▶ _TO DO_:
1) Answer these questions about the forum thread on Rocky Mountain Spotted Fever.
(a) How many bites did alligood729 count on the lower right leg?
(b) What did bamaboy's doctor first think was causing the joint pain and stiffness?
(c) What did tattooed archer's blood work come back negative for?
2) Pick up the forum thread on Rocky Mountain Spotted Fever after its last sentence and continue it.

▶ _EXCERPT TO READ_:
================================
I also have been diagnosed with RMSF this year,I do not know how ticks got to me,I ALWAYS use the permerthrin spray on my clothes and boots,the stuff you spray on the night before and let it dry. Then the day of woods time I use the sportsman DEET spray on my clothes and boots. The Dr. that diagnosed me says the tell of a tic has to be on you and locked in for 24 hours has been medically proved wrong time and time again. They treated me with the antibiotics for 5 - 6 weeks and also had shots  that I had to go in and get. The Dr. said he wanted me to come back every 3-4 weeks after all the meds were finished to have my blood tested to see if the RMSF was still in me and to see how long it would need to be treated before it was completely gone. I now have less than 1% in me but the RMSF is still there,showing up very weak right now so the Dr. said shortly it should be gone. Good luck and follow docs orders!!!


----------



## alligood729 (Sep 8, 2013)

Tattoo, hope you get a clean bill of health soon. I'm not sure if seed ticks carry any form of disease, but I count myself lucky....I got home from an all day hog hunt 2 weeks ago, pulled, scraped, razored...seed ticks for an hour. Should have done the bleach bath thing I guess. After the itchy spots started showing up, I counted at least 234 bites, 90 on my lower right leg alone....no ill effects yet, and I hope I'm past the window....


----------



## bamaboy (Sep 8, 2013)

alligood729 said:


> Tattoo, hope you get a clean bill of health soon. I'm not sure if seed ticks carry any form of disease, but I count myself lucky....I got home from an all day hog hunt 2 weeks ago, pulled, scraped, razored...seed ticks for an hour. Should have done the bleach bath thing I guess. After the itchy spots started showing up, I counted at least 234 bites, 90 on my lower right leg alone....no ill effects yet, and I hope I'm past the window....



Alligood,go get checked,the Dr said the RMSF had been in my blood for awhile,go get checked.


----------



## alligood729 (Sep 8, 2013)

bamaboy said:


> Alligood,go get checked,the Dr said the RMSF had been in my blood for awhile,go get checked.



What kind of symptoms did you have, if you recognized any?


----------



## alligood729 (Sep 8, 2013)

tattooed archer said:


> Well just talked to my hemotologist Dr. And my blood work came back negative for leukemia , I feel so stress free now. But it did come back positive for Rocky Mountain Spotted Fever. So take those little extra precautions and use those bug sprays. I hope these antibiotics help take care of this.



Or you Tattoo....what kind of symptoms were you having?


----------



## bamaboy (Sep 8, 2013)

David I got joint pain,tiredness,real stiff I just thought it was a reaction to gout but not this time it was RMSF. The Dr thought my gout had flared up and was testing my blood to get the uric acid level and something in my blood came back with a certain result and they drew more blood and tested for lime disease and RMSF,came back negative for lime disease but positive for RMSF. Please David I just ask go the dr and get checked,It after all is just a trip to your doc. If it goes untreated it can have some pretty bad effects.
================================
▶ _DATASET_:

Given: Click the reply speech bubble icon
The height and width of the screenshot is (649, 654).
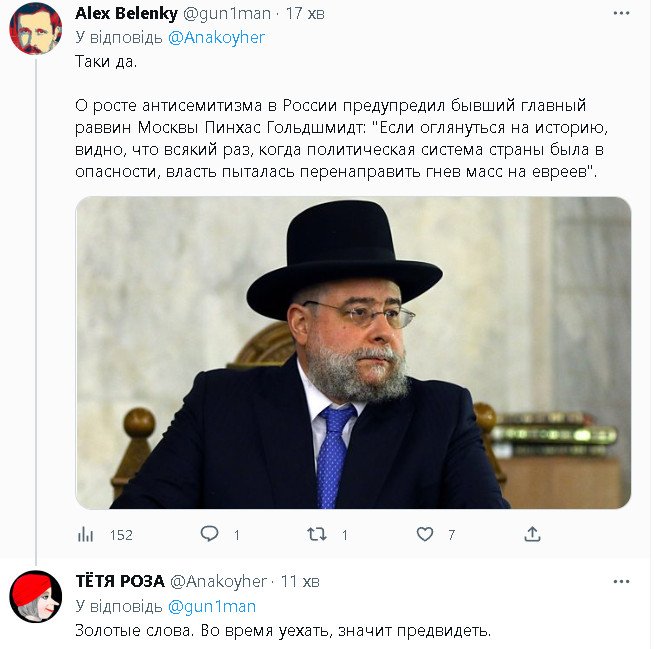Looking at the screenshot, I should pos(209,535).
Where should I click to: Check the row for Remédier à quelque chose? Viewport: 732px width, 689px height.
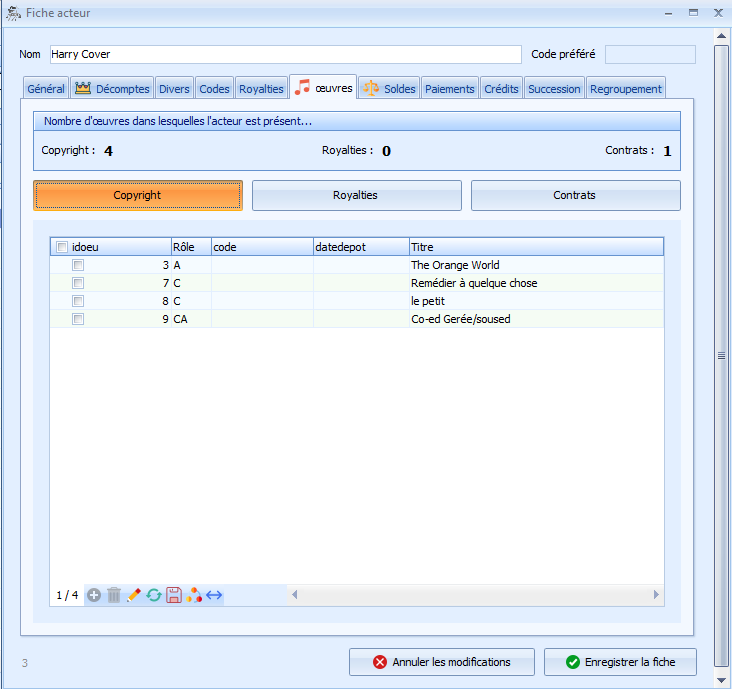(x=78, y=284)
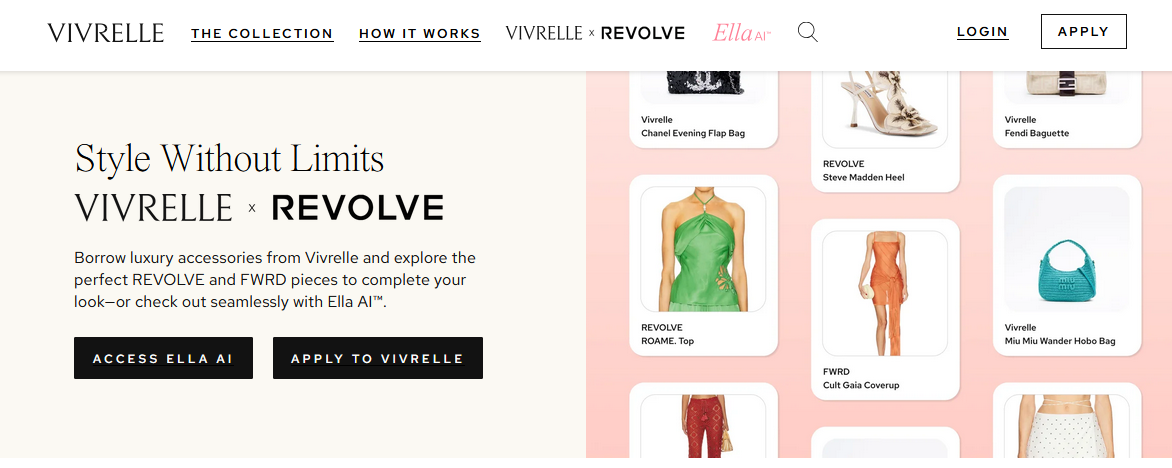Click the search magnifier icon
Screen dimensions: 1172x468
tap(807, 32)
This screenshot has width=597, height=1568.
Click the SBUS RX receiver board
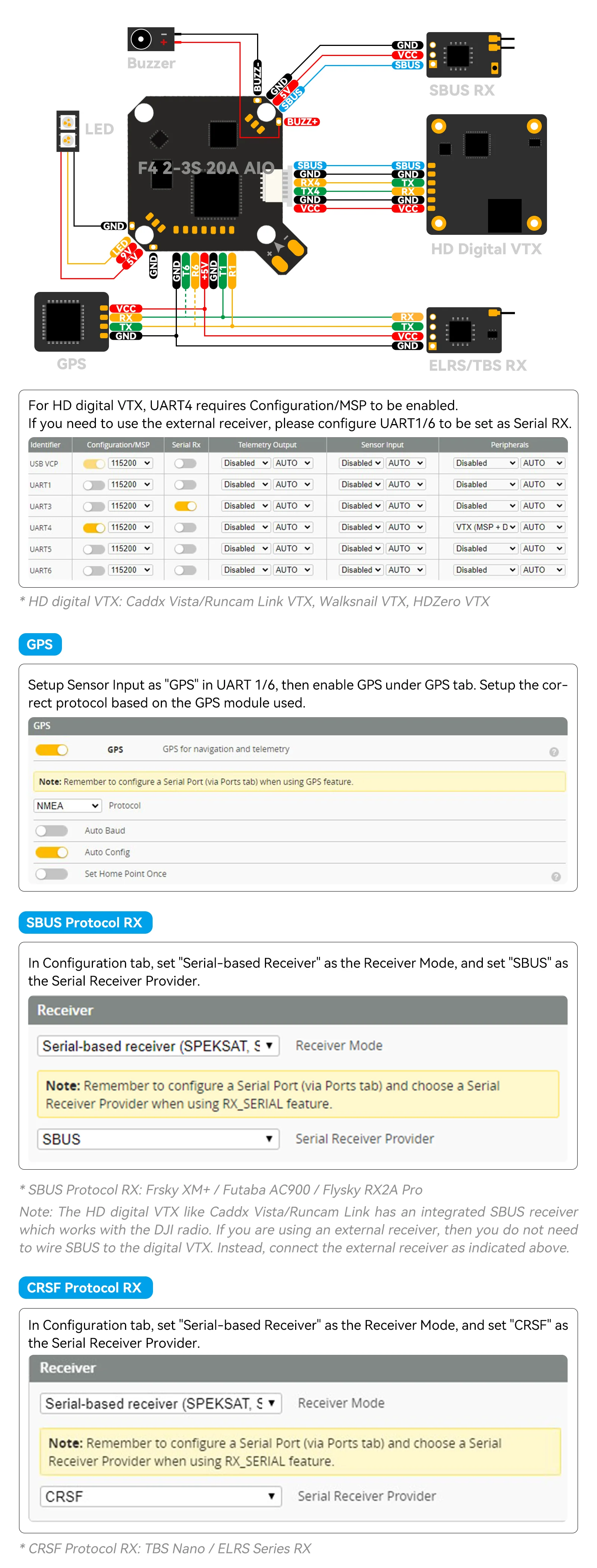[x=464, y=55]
================================
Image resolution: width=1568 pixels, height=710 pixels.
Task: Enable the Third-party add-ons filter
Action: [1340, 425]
================================
▶ _YOUR RESPONSES_:
1)
(a) 90
(b) A gout flare-up
(c) Leukemia

2)
----------



## Bow Only (Sep 8, 2013)

bamaboy said:


> I also have been diagnosed with RMSF this year,I do not know how ticks got to me,I ALWAYS use the permerthrin spray on my clothes and boots,the stuff you spray on the night before and let it dry. Then the day of woods time I use the sportsman DEET spray on my clothes and boots. The Dr. that diagnosed me says the tell of a tic has to be on you and locked in for 24 hours has been medically proved wrong time and time again. They treated me with the antibiotics for 5 - 6 weeks and also had shots  that I had to go in and get. The Dr. said he wanted me to come back every 3-4 weeks after all the meds were finished to have my blood tested to see if the RMSF was still in me and to see how long it would need to be treated before it was completely gone. I now have less than 1% in me but the RMSF is still there,showing up very weak right now so the Dr. said shortly it should be gone. Good luck and follow docs orders!!!



RMSF is very curable and your immune system can actually cure itself of RMSF.  It's not so bad.  The fact that the Western Blot and ELISA tests used to test for Lyme Disease are very inaccurate and are not supposed to be used as a diagnostic aide.  They are to be used for statistical purposes only.  The CDC knows this but won't change the guidelines.  The Lyme test is currently useless IMO.  If someone is having gout-like symptoms, I would suspect a borrelia infection or multiple infections.


----------



## alligood729 (Sep 8, 2013)

bamaboy said:


> David I got joint pain,tiredness,real stiff I just thought it was a reaction to gout but not this time it was RMSF. The Dr thought my gout had flared up and was testing my blood to get the uric acid level and something in my blood came back with a certain result and they drew more blood and tested for lime disease and RMSF,came back negative for lime disease but positive for RMSF. Please David I just ask go the dr and get checked,It after all is just a trip to your doc. If it goes untreated it can have some pretty bad effects.



Thanks my friend. I'll keep a close eye out...so far, it's been two weeks, and no ill effects whatsoever...I think seed ticks are more of a nuisance than anything else, like redbugs....What you think Matt?


----------



## Bow Only (Sep 8, 2013)

alligood729 said:


> Thanks my friend. I'll keep a close eye out...so far, it's been two weeks, and no ill effects whatsoever...I think seed ticks are more of a nuisance than anything else, like redbugs....What you think Matt?



As much as I've read, I'm beginning to think everything is a problem. lol  

They're usually not a problem, we're just the unintentional victim in the bacteria's life cycle.  The ticks have to bite a rodent first and then usually a deer.  We are just sometimes taking the place of the deer.  

Fleas and mosquitoes are another issue.


----------



## Nicodemus (Sep 8, 2013)

Matt, if you want to make a thread on this subject, I`ll make it a sticky. Not sure exactly which subforum to put, but it needs to go where it will get the most views. 

This is an important thing that everyone needs to keep in mind.


----------



## Bama B (Sep 8, 2013)

I wanted to know. Can you only contract RMSF from ticks. Or is it possible to get it from mosquitos as well.


----------



## Bow Only (Sep 8, 2013)

Bama B said:


> I wanted to know. Can you only contract RMSF from ticks. Or is it possible to get it from mosquitos as well.



I would say you can not get it from a mosquito.  Other things yes, RMSF and Lyme, no.


----------



## Bow Only (Sep 8, 2013)

Nicodemus said:


> Matt, if you want to make a thread on this subject, I`ll make it a sticky. Not sure exactly which subforum to put, but it needs to go where it will get the most views.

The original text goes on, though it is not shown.